A sessão da Corte Interamericana de Direitos Humanos-CIDH, pela primeira vez no Brasil, de marcante registro no cenário jurídico nacional, pelo próprio ineditismo do evento, ou mesmo pela oportunidade ímpar de se conhecer o funcionamento e de se "conviver" com aquele importante e destacado órgão de jurisdição internacional, não deve ter a irradiação de seu interesse limitado aos operadores do Direito. Deve ser foco também do interesse de toda a sociedade nacional, pois indubitavelmente se firmará como elemento preponderante no processo de emancipação da tutela dos direitos humanos no Brasil.

Há que se entender que a real dimensão da tutela dos direitos humanos remete à idéia de sua defesa em um contexto onde convergem todas as medidas estruturais e instrumentais de promoção e proteção postas em prática para se viabilizar o alcance de sua efetiva realização.

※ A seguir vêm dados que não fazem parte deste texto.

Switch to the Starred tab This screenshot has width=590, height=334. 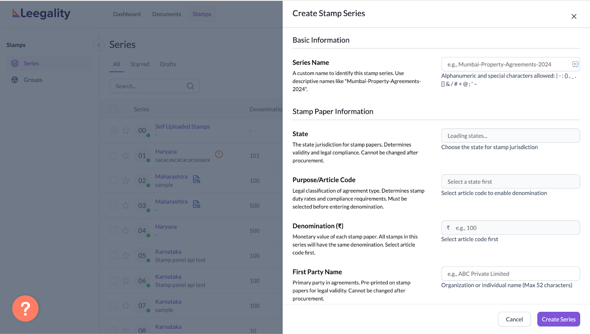(140, 64)
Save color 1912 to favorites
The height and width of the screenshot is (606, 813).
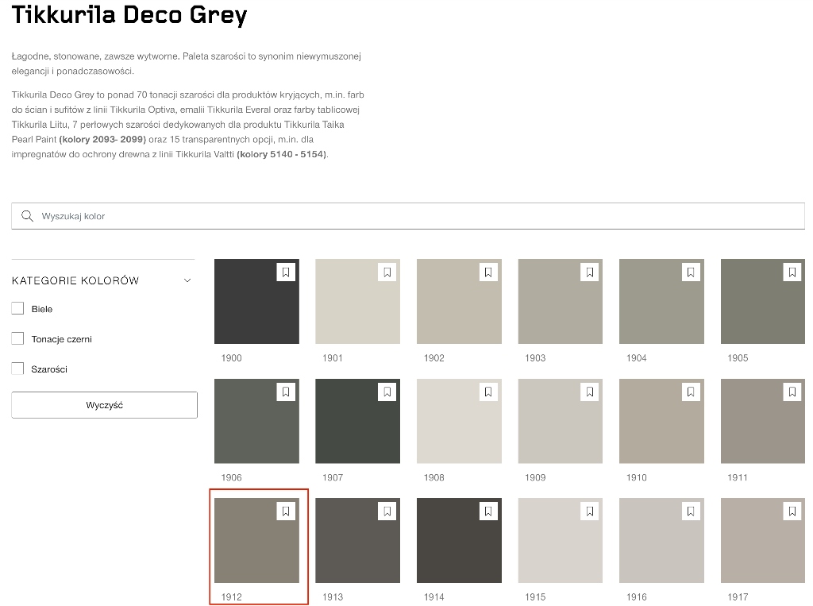tap(286, 511)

É com a promoção aos direitos humanos que se reúnem os intentos de se criar e expandir a necessidade do incentivo ao seu cumprimento voluntário e espontâneo como expressão de serem ditos direitos valores inalienáveis de alcance universal quanto a seu respeito, cumprimento e não violação. Fracassando a promoção aos direitos humanos, e tendo como reflexos sua violação consumada ou iminente, abrem-se espaços autorizadores para a adoção de medidas à sua proteção, entrando em cena as iniciativas que levem à cessação da violação e mesmo à sua reparação, como as que se traduzem pelos julgamentos da Corte Interamericana de Direitos Humanos-CIDH, proporcionando o reconhecimento de ser aquela categoria de direitos não uma mera expectativa, mas direito realizado, de efeitos concretos, perceptível, efetivamente materializado.

Essa existência de uma Corte Internacional ao enfrentamento das violações aos direitos humanos, como fruto dos avanços histórico-institucionais do Direito Constitucional Internacional, encontra-se alicerçada no primado de serem os direitos humanos direitos do homem enquanto indivíduo da comunidade internacional, e não apenas do homem-cidadão, ou seja, apenas pertencente ou identificado com uma determinada nação.

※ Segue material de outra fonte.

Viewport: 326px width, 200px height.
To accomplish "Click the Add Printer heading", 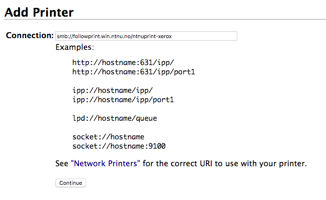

A jurisdição da CIDH é própria, distinta e específica à proteção indeclinável dos direitos humanos, não sendo e nem podendo confundir-se como órgão integrante, adjacente ou subsidiário da estrutura do Poder Judiciário Nacional, e nem mesmo órgão de última instância em relação aos juízos e tribunais nacionais, não obstante possa enfrentar violações a direitos humanos decorrentes das próprias decisões judiciais, quando internamente irrecorríveis.

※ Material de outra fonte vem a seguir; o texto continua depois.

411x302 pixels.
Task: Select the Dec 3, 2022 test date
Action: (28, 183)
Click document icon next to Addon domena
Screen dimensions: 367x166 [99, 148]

E nessa existência e funcionamento de um órgão internacional, de natureza jurisdicional, composto por Juízes de outras nacionalidades, e a cuja autoridade de seus julgados estamos submetidos na solução de relações internas violadoras de direitos humanos, nada de paradoxal há quando considerada a soberania nacional. Embora possa haver sensação diversa, de duvidosa ou manifesta intervenção externa, é no próprio exercício da opção soberana, entre nós amparada nas expressas disposições constitucionais do artigo 5º, §§ 2º e 3º (este pela EC 45/2005), que a jurisdição internacional na tutela dos direitos humanos se "intranacionaliza", legitimando a atuação da CIDH. Essa mesma opção soberana, aliás, também é exemplo no âmbito europeu, com a Corte Européia de Direitos Humanos, a vincular cada um dos 44 países integrantes do Conselho da Europa, homólogo à nossa OEA.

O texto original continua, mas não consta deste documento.